Retool provisioning flow fails with the following error visible in the Okta dashboard:
Automatic provisioning of user XXXXX to app Retool failed: Error while creating user XXXXX: Gateway Time-out. Errors reported by remote server: Invalid JSON: Unexpected character ('<' (code 60)): expected a valid value (JSON String, Number, Array, Object or token 'null', 'true' or 'false'). . .<head><title>504 Gateway Time-out</title></head>
- Retool
- Provisioning
- Error
This error is generated by Retool.

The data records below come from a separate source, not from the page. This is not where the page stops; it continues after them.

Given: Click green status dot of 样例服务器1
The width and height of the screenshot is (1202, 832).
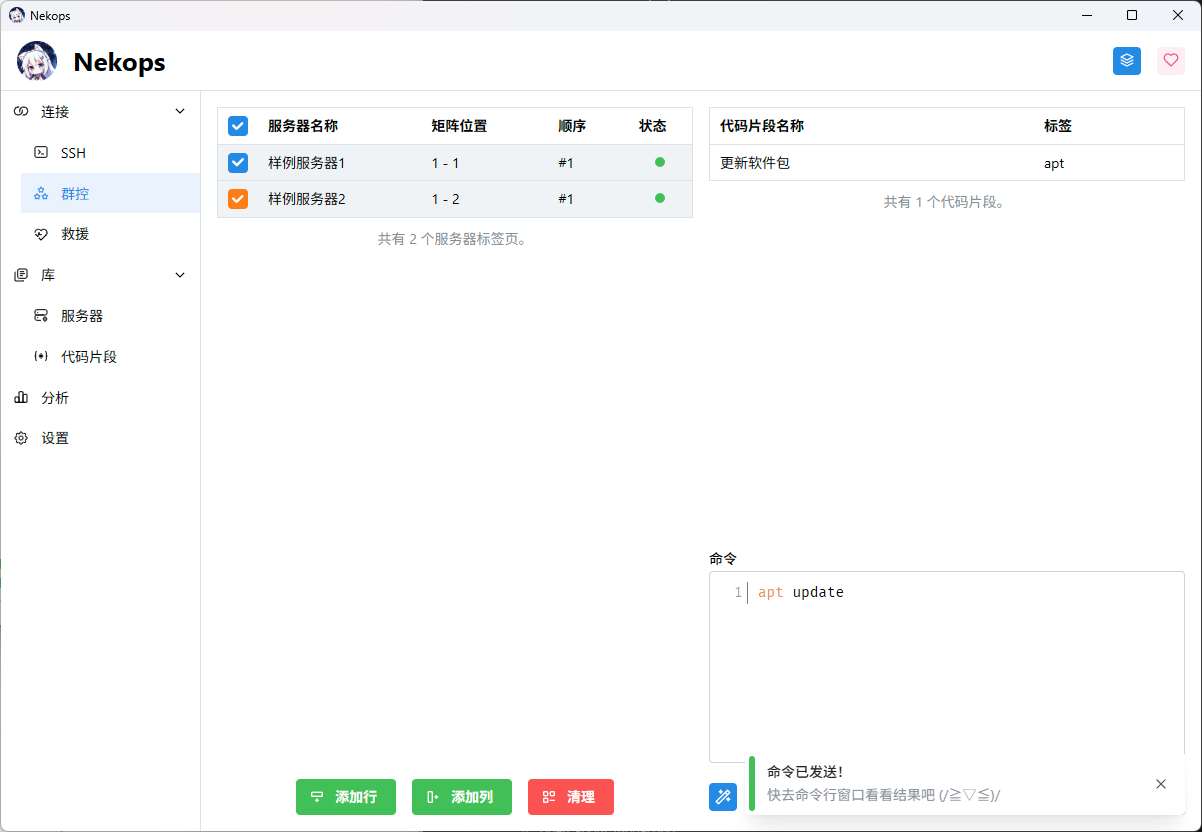Looking at the screenshot, I should click(x=659, y=163).
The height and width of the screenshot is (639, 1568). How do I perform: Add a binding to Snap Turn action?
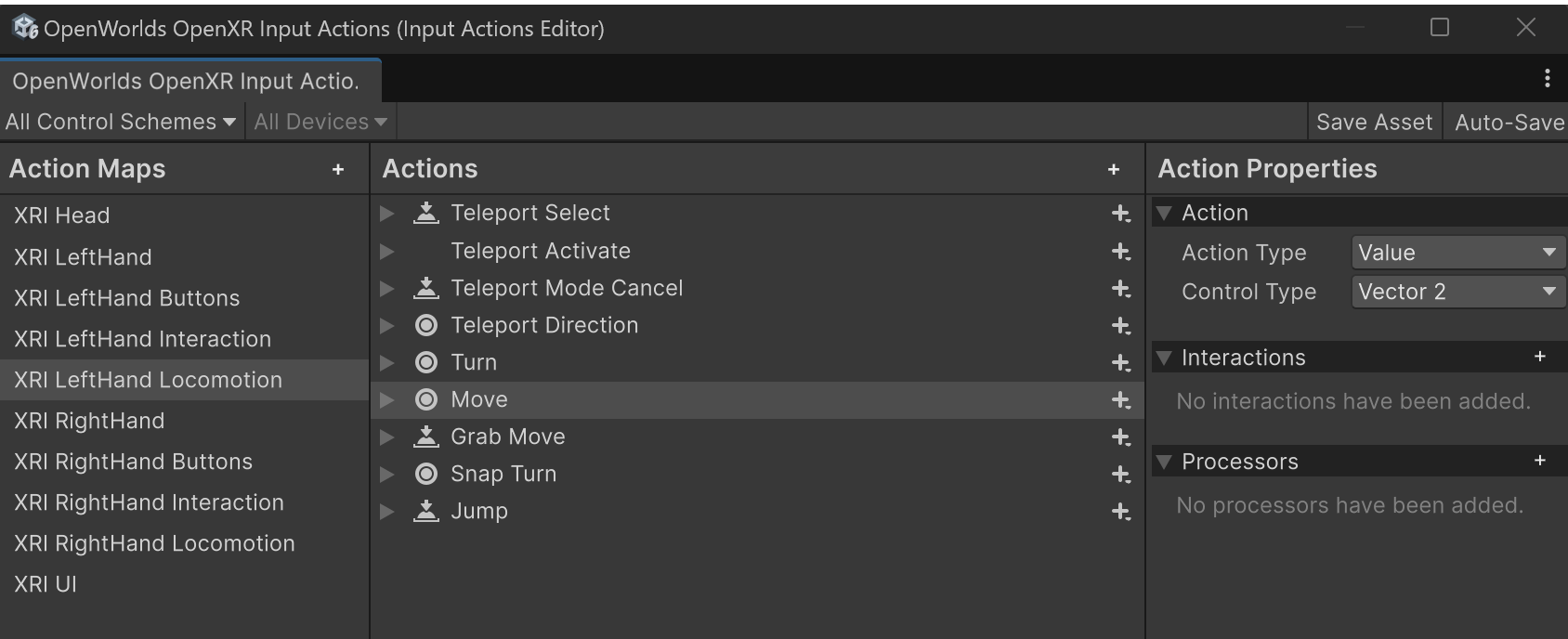click(x=1121, y=475)
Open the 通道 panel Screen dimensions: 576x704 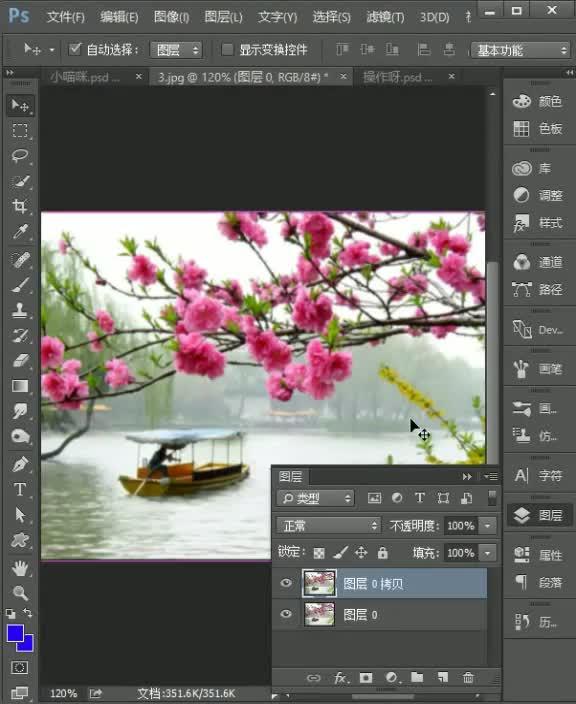(538, 262)
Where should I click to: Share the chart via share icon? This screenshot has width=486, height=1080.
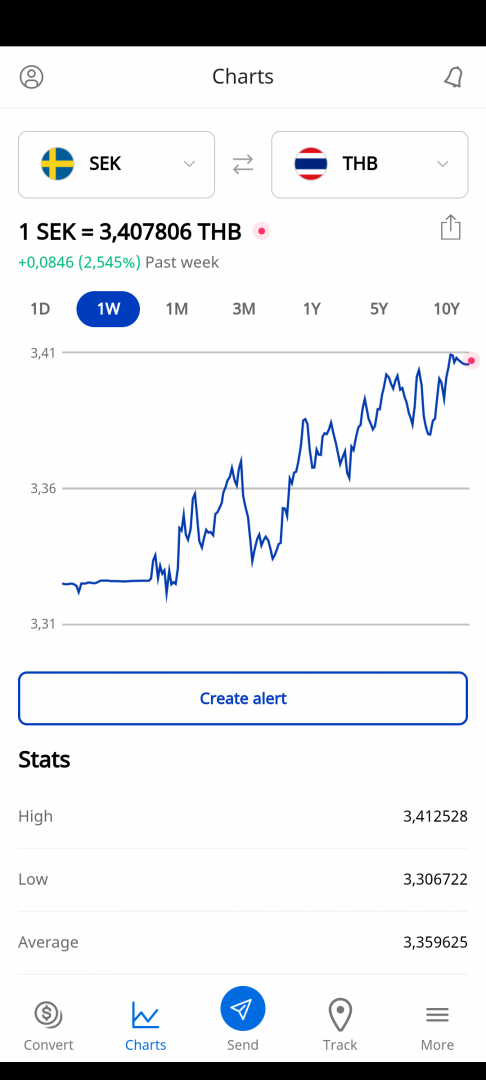click(x=450, y=227)
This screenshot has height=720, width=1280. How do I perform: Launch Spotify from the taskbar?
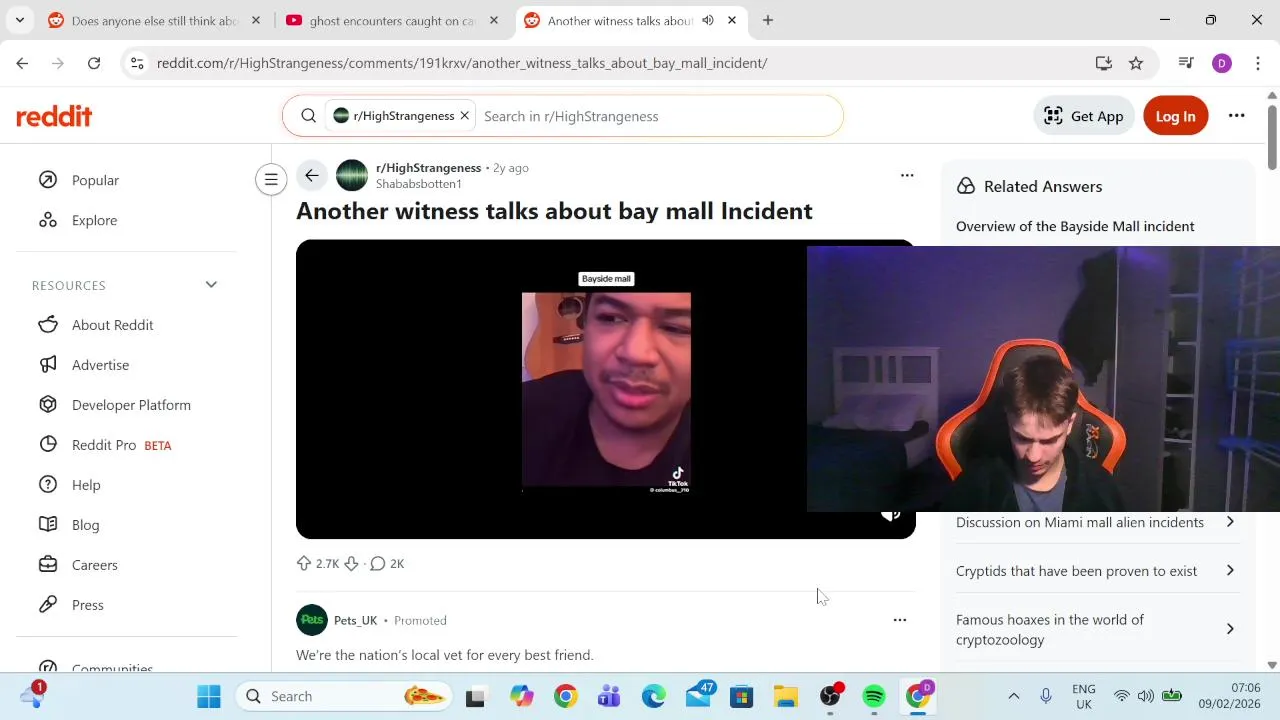point(874,696)
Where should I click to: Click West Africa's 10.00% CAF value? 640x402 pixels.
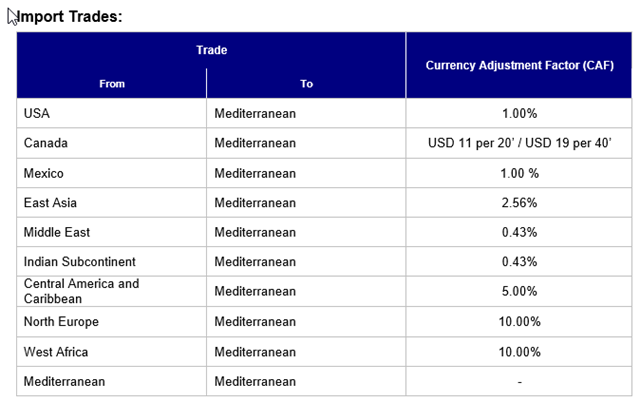(x=520, y=352)
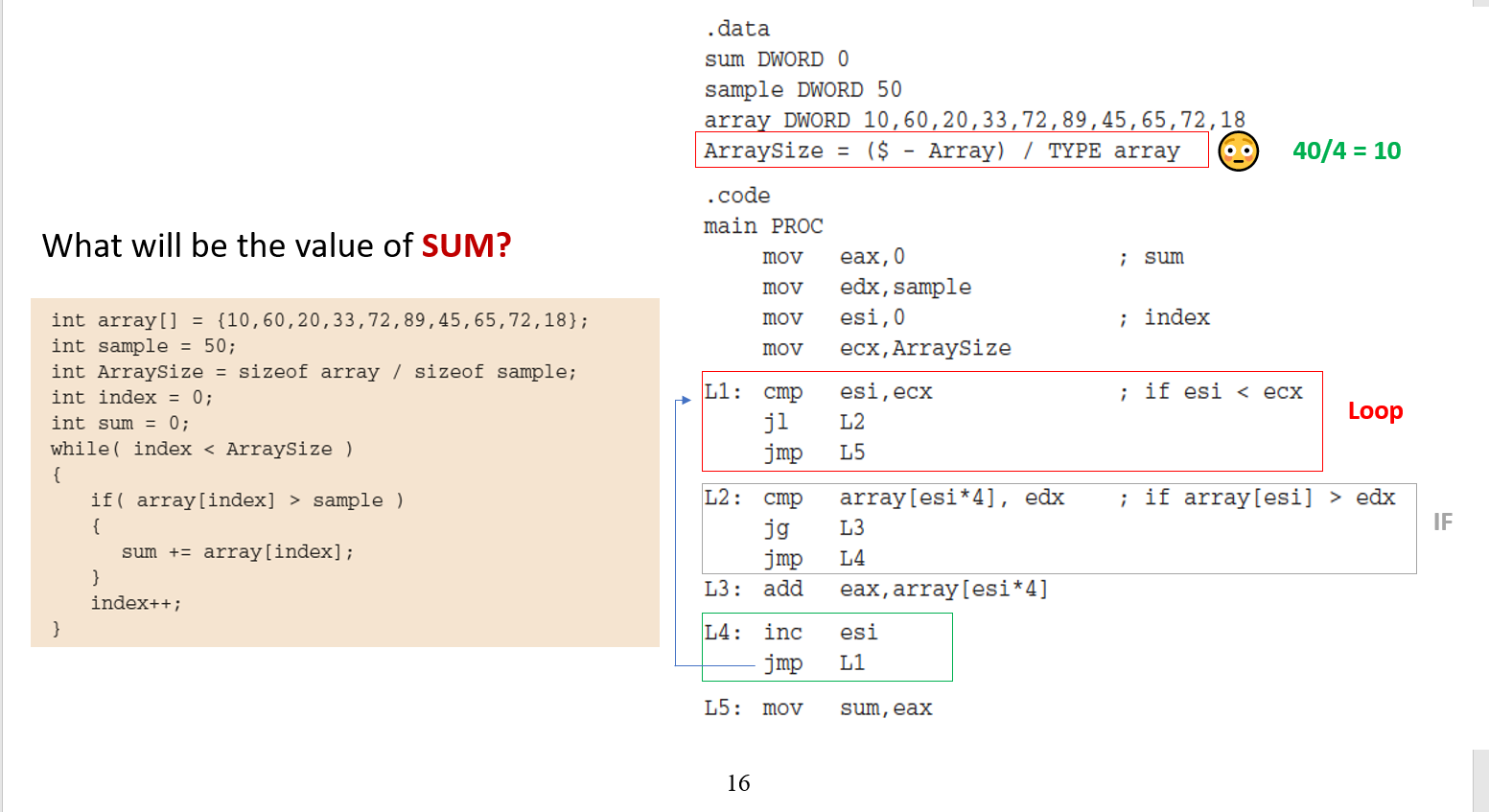Click the "mov ecx,ArraySize" instruction
This screenshot has height=812, width=1489.
pyautogui.click(x=886, y=349)
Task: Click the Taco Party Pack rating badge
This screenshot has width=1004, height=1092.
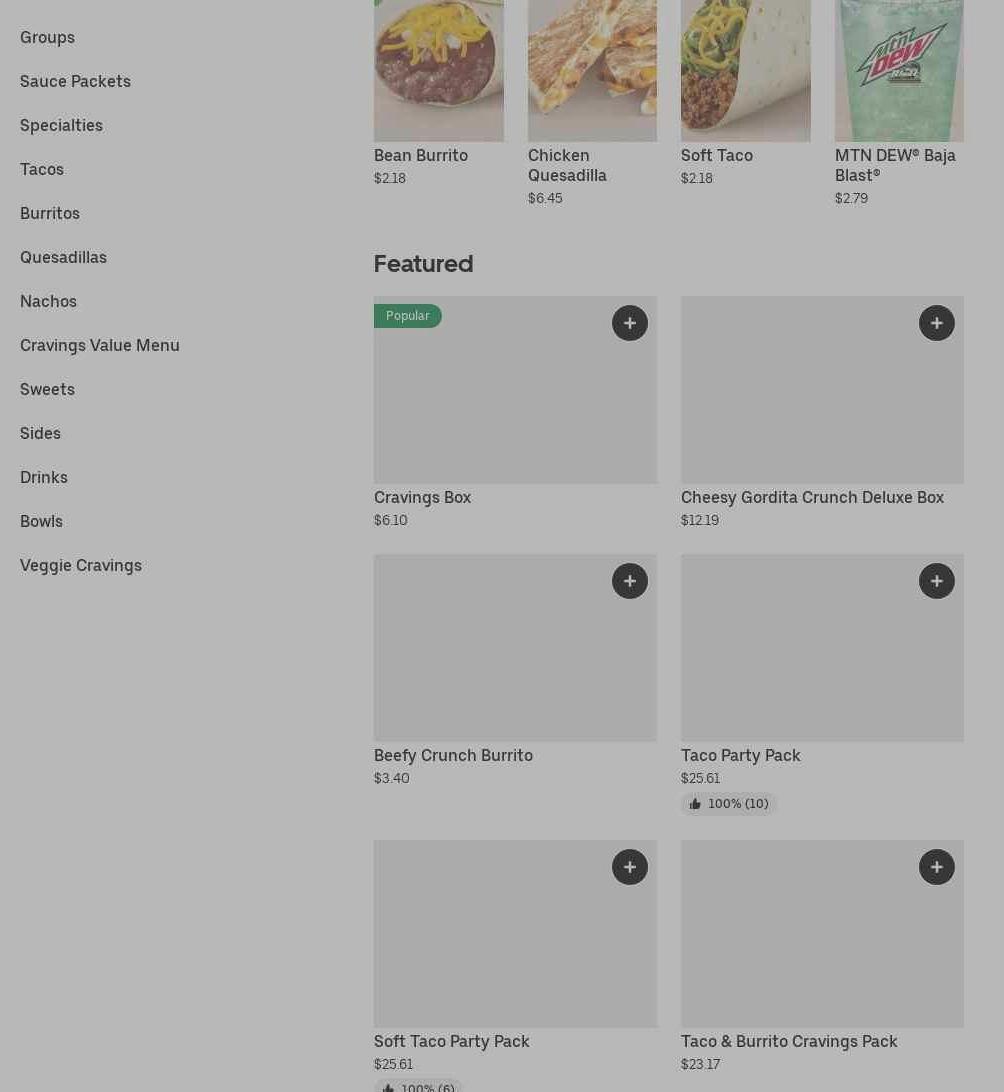Action: (728, 804)
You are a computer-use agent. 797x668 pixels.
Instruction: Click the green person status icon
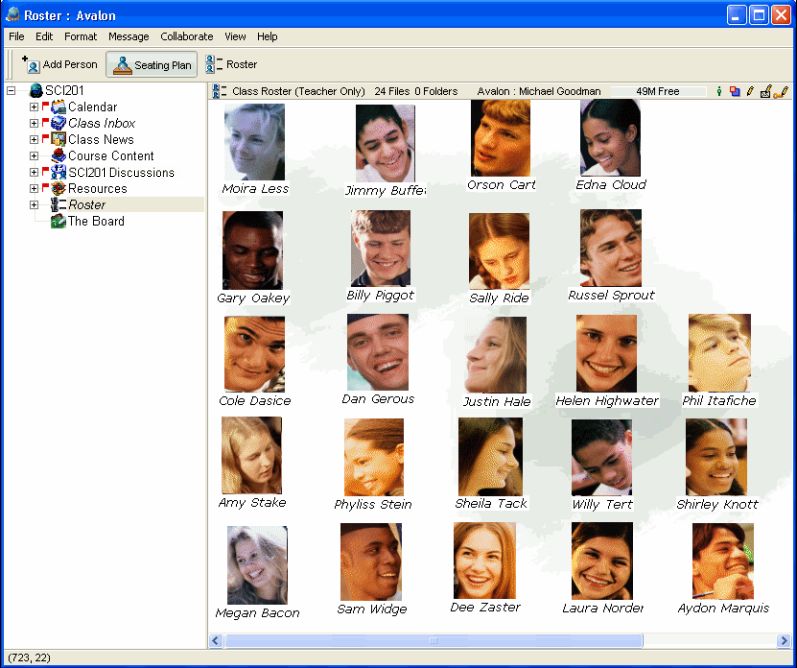(x=718, y=91)
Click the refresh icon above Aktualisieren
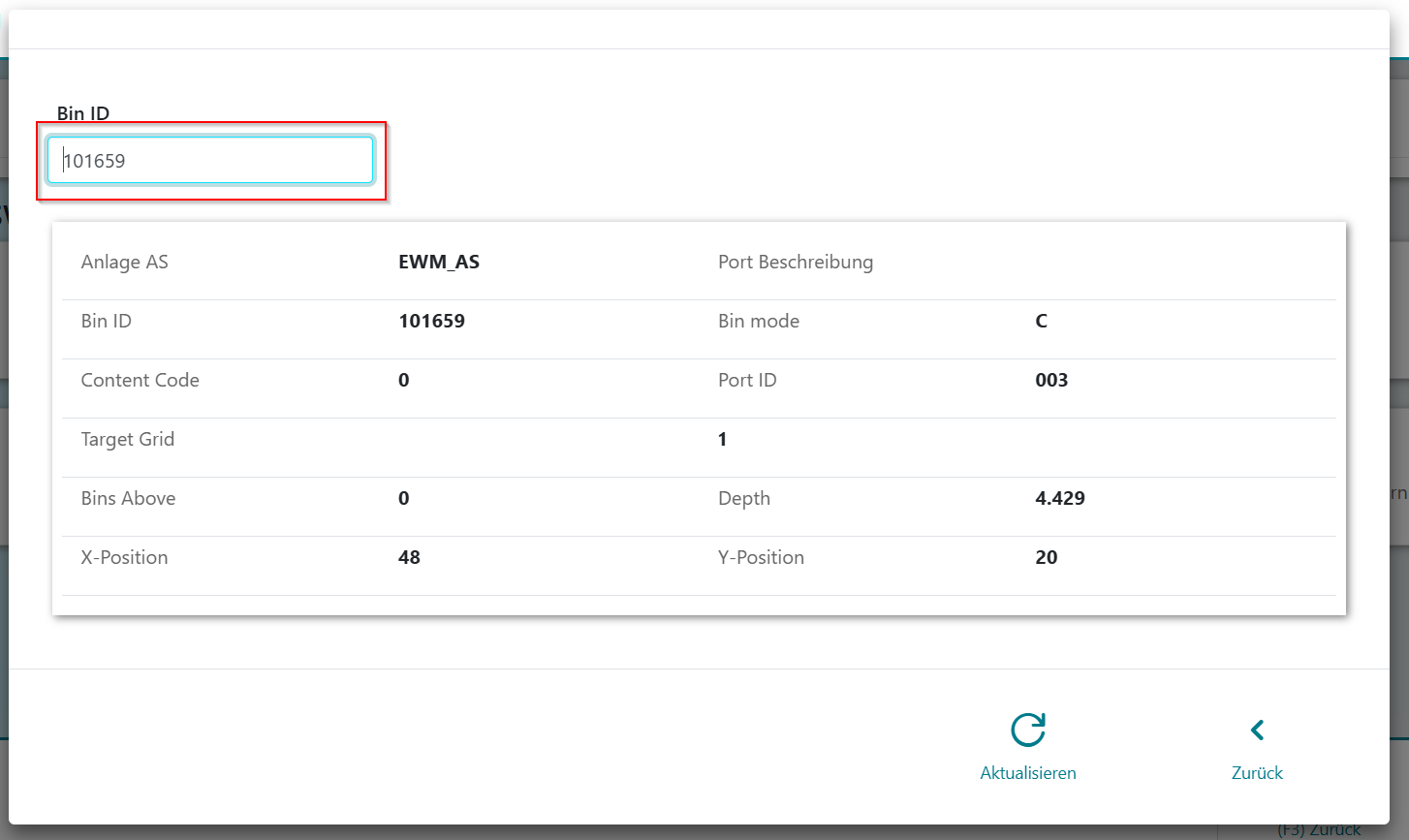The height and width of the screenshot is (840, 1409). click(1027, 730)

A 504 Gateway Time-out error means the Retool service is not reachable, and a timely response is not received from Retool when a provisioning request is sent from Okta.
- As per Retool documentation, if the Retool instance is behind a firewall and being used with Okta, add Okta's IP addresses to the allowlist to connect to Retool.
- IP Addresses/Ranges listed in the Okta documentation must be added to the firewall allowlist for the Retool SCIM Integration to work.
- Refer to this article How to Find Where a Tenant/Cell is Located to find where the Tenant/Cell is Located.
- For example, if the tenant cell is OK14 US Cell, it would be the IP Addresses/Ranges listed in the us_cell_14 section in the Okta IP range allowlist.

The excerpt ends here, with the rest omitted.